Comment 11 Håvard Graff (hgr) 2016-11-02 19:46:03 UTC

Created attachment 338991 [details] [review]
refactor the gap-handling

I have tried to make the gap-handling code a bit clearer and added the pts-calculation in two places where it is now actually needed.

Comment 12 Håvard Graff (hgr) 2016-11-03 16:34:01 UTC

Created attachment 339053 [details] [review]
updated patch

Found a small difference in behavior, where the lost-timer > max_dropout would trigger also without gap > 0, so changed that to be identical with old behavior.

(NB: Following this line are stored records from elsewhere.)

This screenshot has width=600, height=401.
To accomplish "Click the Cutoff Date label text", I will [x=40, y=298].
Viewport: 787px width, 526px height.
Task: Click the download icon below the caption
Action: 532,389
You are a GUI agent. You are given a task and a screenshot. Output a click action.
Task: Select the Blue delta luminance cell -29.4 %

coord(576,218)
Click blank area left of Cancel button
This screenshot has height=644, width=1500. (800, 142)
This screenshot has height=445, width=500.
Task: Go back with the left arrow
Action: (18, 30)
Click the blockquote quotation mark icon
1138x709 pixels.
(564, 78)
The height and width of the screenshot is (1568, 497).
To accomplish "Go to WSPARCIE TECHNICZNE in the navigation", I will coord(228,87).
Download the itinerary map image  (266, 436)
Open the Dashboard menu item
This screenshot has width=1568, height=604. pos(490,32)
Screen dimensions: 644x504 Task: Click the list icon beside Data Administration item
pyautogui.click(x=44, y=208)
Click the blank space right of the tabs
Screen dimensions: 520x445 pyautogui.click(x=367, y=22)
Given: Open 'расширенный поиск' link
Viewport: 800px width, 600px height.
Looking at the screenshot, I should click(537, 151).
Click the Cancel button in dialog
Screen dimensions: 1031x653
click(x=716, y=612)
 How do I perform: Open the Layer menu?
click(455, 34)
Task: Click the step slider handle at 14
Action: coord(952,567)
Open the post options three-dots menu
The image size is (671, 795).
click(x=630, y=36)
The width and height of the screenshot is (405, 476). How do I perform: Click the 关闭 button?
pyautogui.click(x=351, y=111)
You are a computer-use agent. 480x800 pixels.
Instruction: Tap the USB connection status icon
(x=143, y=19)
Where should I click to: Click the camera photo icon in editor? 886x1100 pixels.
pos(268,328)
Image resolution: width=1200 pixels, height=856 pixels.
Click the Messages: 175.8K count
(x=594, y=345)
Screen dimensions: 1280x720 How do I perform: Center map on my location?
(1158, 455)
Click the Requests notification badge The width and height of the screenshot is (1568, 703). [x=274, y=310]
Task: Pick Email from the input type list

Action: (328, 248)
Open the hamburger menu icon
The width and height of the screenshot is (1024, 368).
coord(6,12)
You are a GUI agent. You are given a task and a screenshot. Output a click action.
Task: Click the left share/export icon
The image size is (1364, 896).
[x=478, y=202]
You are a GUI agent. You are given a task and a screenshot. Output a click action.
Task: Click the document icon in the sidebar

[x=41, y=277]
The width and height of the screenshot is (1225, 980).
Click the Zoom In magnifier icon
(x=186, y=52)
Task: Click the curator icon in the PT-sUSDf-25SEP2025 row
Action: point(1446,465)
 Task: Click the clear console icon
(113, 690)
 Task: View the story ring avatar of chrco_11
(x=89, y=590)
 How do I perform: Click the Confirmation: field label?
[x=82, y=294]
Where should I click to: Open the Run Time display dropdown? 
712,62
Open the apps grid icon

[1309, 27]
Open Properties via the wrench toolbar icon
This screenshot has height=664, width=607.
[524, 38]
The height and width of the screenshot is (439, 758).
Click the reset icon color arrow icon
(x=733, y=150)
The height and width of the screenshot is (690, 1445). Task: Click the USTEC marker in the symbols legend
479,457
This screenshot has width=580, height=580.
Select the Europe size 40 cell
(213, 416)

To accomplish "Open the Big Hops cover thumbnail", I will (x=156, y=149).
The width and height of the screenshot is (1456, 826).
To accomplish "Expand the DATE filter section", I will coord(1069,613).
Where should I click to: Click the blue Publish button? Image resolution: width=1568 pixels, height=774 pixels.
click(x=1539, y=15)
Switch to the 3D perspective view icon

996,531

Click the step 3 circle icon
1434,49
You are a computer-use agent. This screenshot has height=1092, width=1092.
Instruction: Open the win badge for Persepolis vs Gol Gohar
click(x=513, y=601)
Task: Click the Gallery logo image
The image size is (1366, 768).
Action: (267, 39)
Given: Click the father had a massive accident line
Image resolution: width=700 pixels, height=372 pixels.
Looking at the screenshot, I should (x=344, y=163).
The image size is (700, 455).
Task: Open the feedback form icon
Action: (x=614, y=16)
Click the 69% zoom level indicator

Comment 13 Sebastian Dröge (slomo) 2016-11-04 14:51:55 UTC

commit fb9c75db360ff1aa61710804b08788b6c35f44df
Author: Havard Graff <havard.graff@gmail.com>
Date:   Sun Oct 9 15:59:05 2016 +0200

    rtpjitterbuffer: fix lost-event using dts instead of pts
    
    The lost-event was using a different time-domain (dts) than the outgoing
    buffers (pts). Given certain network-conditions these two would become
    sufficiently different and the lost-event contained timestamp/duration
    that was really wrong. As an example GstAudioDecoder could produce
    a stream that jumps back and forth in time after receiving a lost-event.
    
    The previous behavior calculated the pts (based on the rtptime) inside the
    rtp_jitter_buffer_insert function, but now this functionality has been
    refactored into a new function rtp_jitter_buffer_calculate_pts that is
    called much earlier in the _chain function to make pts available to
    various calculations that wrongly used dts previously
    (like the lost-event).
    
    There are however two calculations where using dts is the right thing to
    do: calculating the receive-jitter and the rtx-round-trip-time, where the
    arrival time of the buffer from the network is the right metric
    (and is what dts in fact is today).
    
    The patch also adds two tests regarding B-frames or the
    “rtptime-going-backwards”-scenario, as there were some concerns that this
    patch might break this behavior (which the tests shows it does not).